Xano Armenter pinta sobre lienzos, su técnica es la del óleo y alterna la figura en unos temas clásicos -autorretrato, el taller del artista, paisaje- con una abstracción colorida y rítmica. Puede ser -y seguramente lo será- tildado de conservador por quienes anuncian una y otra vez el fallecimiento del cuadro, pero poco parecen importar a Armenter estas opiniones: su confianza en un soporte que se ha demostrado capaz de perturbar y permanecer en el sentimiento humano, en unos procedimientos que requieren grandes dosis de disciplina y paciencia, en suma de tiempo vivido y en diálogo ahistórico, de tú a tú, con los maestros antiguos, le han situado en un saludable territorio lejano: Walden, desde el cual proseguir en el intento, siempre infructuoso y heroico, de madurar, llegando a alguna certeza o meta tras la cual juzgarse con objetividad.
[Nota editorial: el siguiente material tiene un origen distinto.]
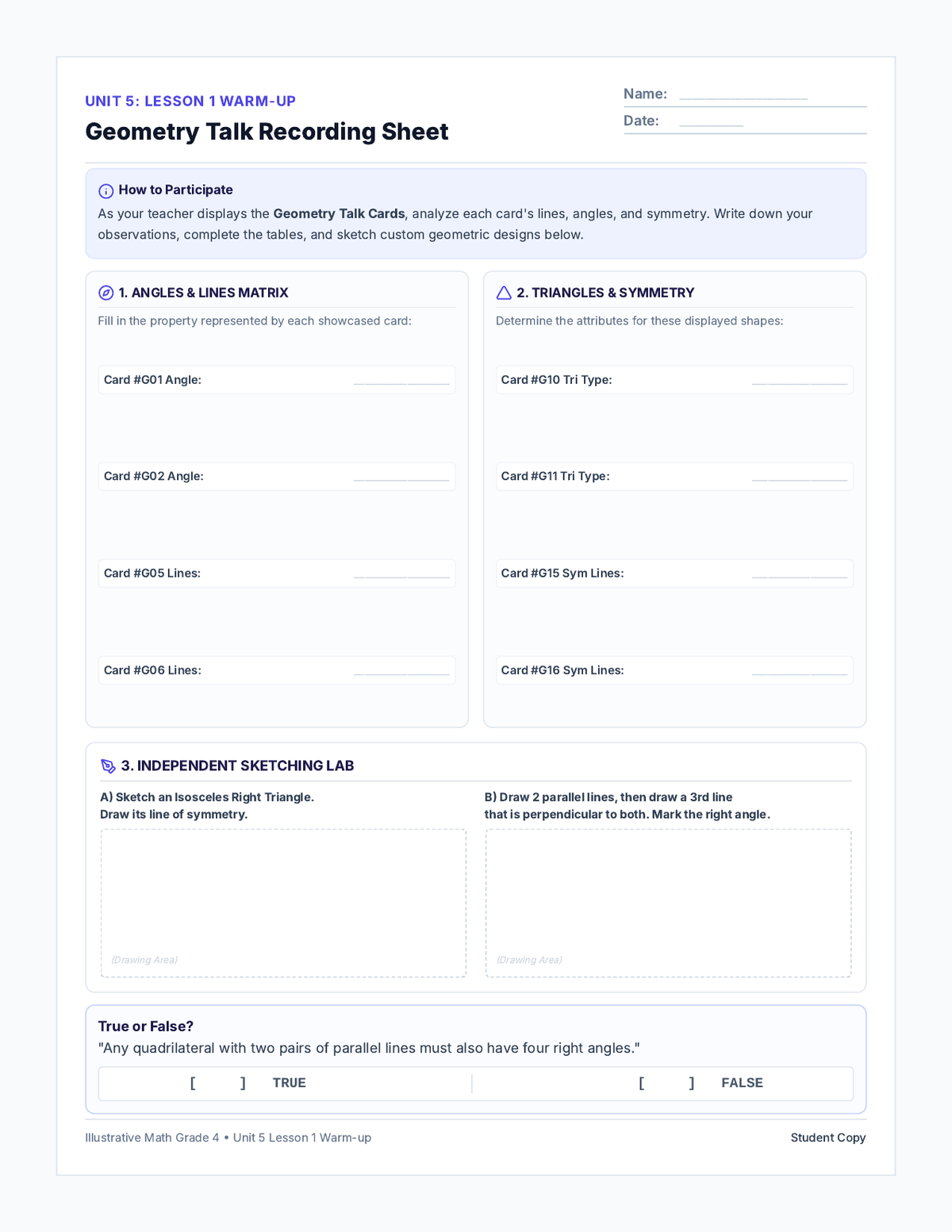Click the Geometry Talk Recording Sheet title
The height and width of the screenshot is (1232, 952).
tap(267, 132)
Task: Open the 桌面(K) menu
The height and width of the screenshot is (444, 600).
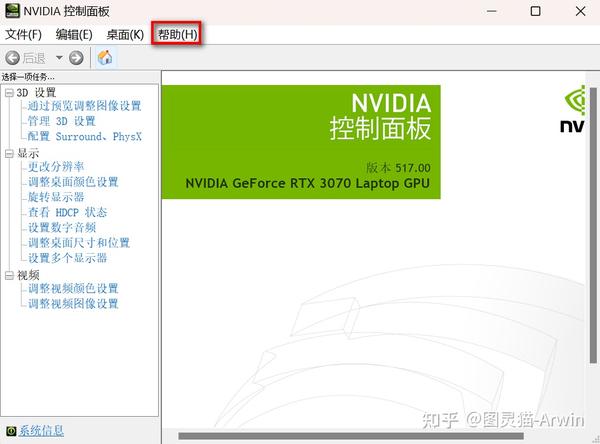Action: 125,34
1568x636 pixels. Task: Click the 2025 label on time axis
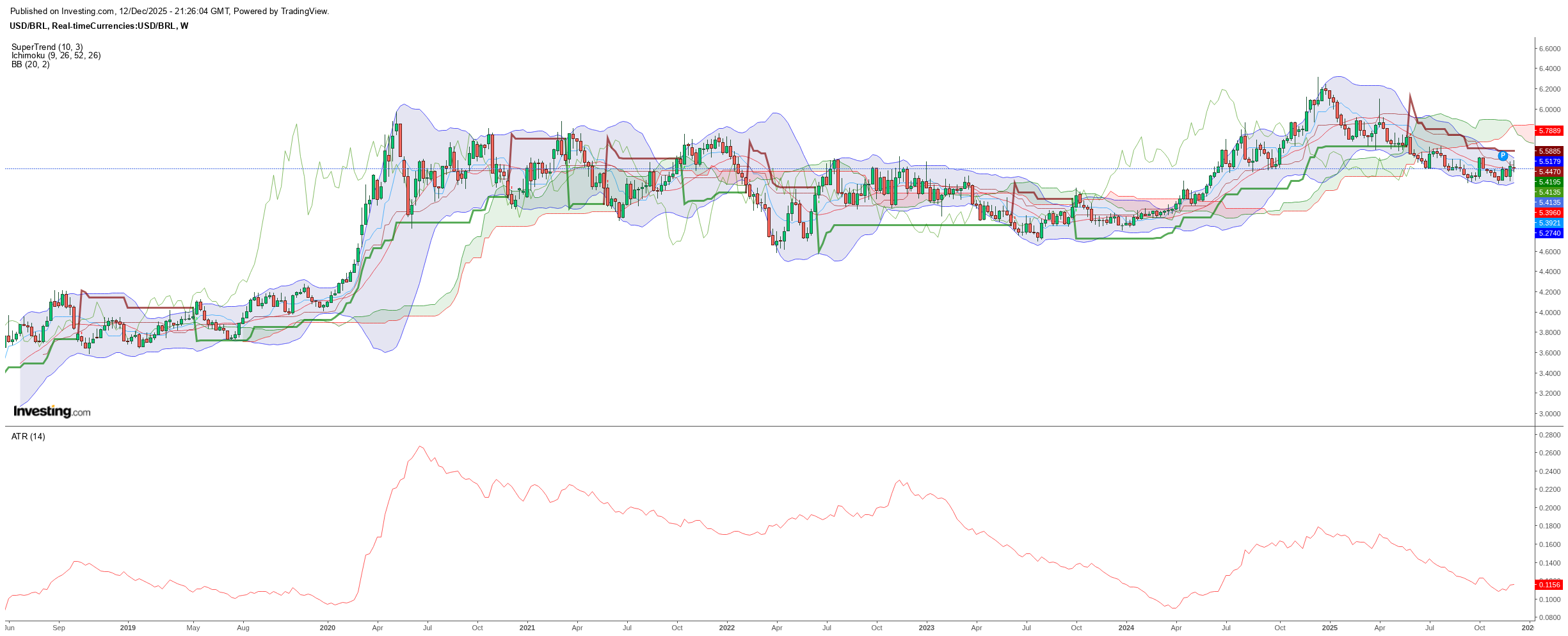click(1329, 628)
Y de esta fidelidad, nacida al fin y al cabo de la necesidad ineludible, ha hecho su marca de identidad.
A tenor de las piezas reunidas, que abarcan una trayectoria de diez años, me atrevo a juzgar la obra de Armenter como fluctuante entre la ponderación y el arrebato. Así, hay períodos en los que le es necesaria la cautela, deliberar previamente cada pincelada, equilibrar las zonas cálidas y frías, dibujar con precisión y dotar de verosimilitud a las distintas texturas de los objetos presentes: botellas, llaves, jarrones, libros o frutas que gracias a ese tratamiento delicado adquieren dignidad. Ejemplo de esto es Lo viejo y lo nuevo. En esos momentos el objetivo del cuadro es, en verdad, la pintura misma, lenguaje con el que pugna por extraer sus máximas posibilidades, una versatilidad contenida en el pigmento. Y esa tensión exploratoria penetra la tela y se transmite al visitante.
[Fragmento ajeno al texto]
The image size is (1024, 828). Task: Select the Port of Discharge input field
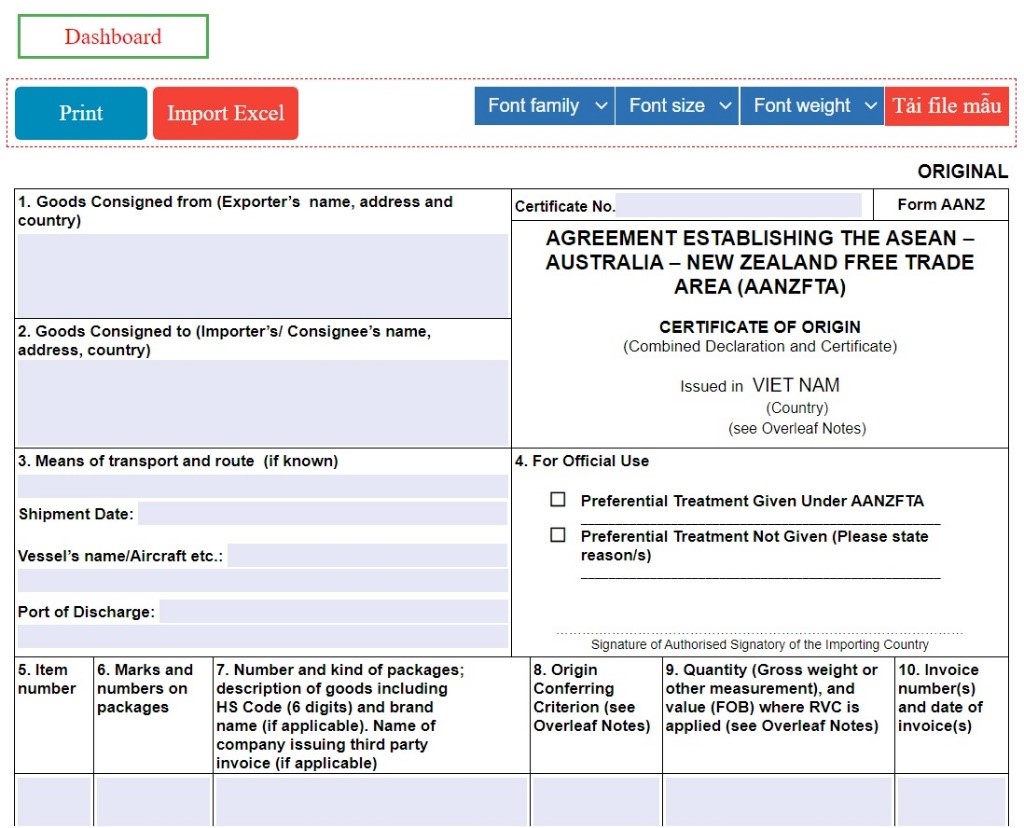333,612
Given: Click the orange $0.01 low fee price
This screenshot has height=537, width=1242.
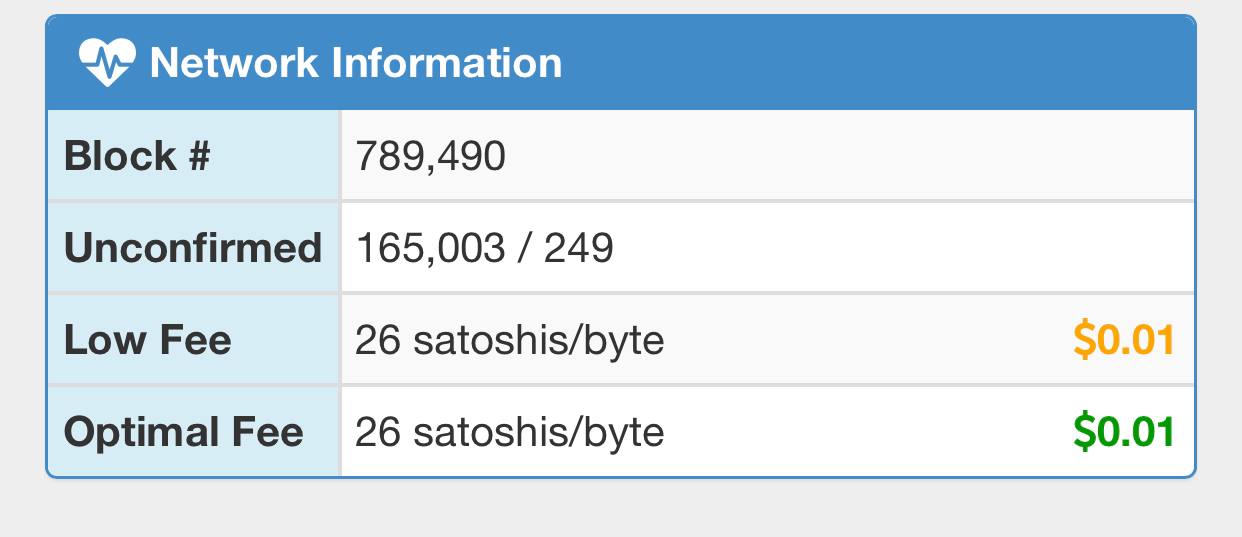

En otras ocasiones es patente el interés por el volumen, por los cuerpos macizos y su capacidad expresiva. Los contornos se adensan y oscurecen, y así el objeto inicia un soliloquio que lo aísla de los demás compañeros de composición. First forest o Gang hablan de soledad tortuosa, a la cual una actitud hierática contribuye a perpetuar.
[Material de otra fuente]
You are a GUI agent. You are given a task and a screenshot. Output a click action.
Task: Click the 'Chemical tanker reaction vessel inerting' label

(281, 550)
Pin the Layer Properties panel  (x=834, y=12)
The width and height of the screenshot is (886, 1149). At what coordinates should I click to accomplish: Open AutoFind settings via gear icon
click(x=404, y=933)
Paulatinamente y sin abandonar la figura, sino conviviendo con ella, la mano de Armenter fue desprendiéndose de su sujeción a un perfil preestablecido, su carácter humano y diurno, para moverse con mayor libertad por la superficie de la tela, ingresando así en un territorio nocturno y sobrehumano. La intuición guía su ruta abstracta y la pincelada es dominada por un ritmo interno, una música sentida visceralmente cuya melodía serían las gradaciones cromáticas, a menudo sumamente ricas y que captan la mirada, tras la que marcha el ser, trasponiendo su propio límite.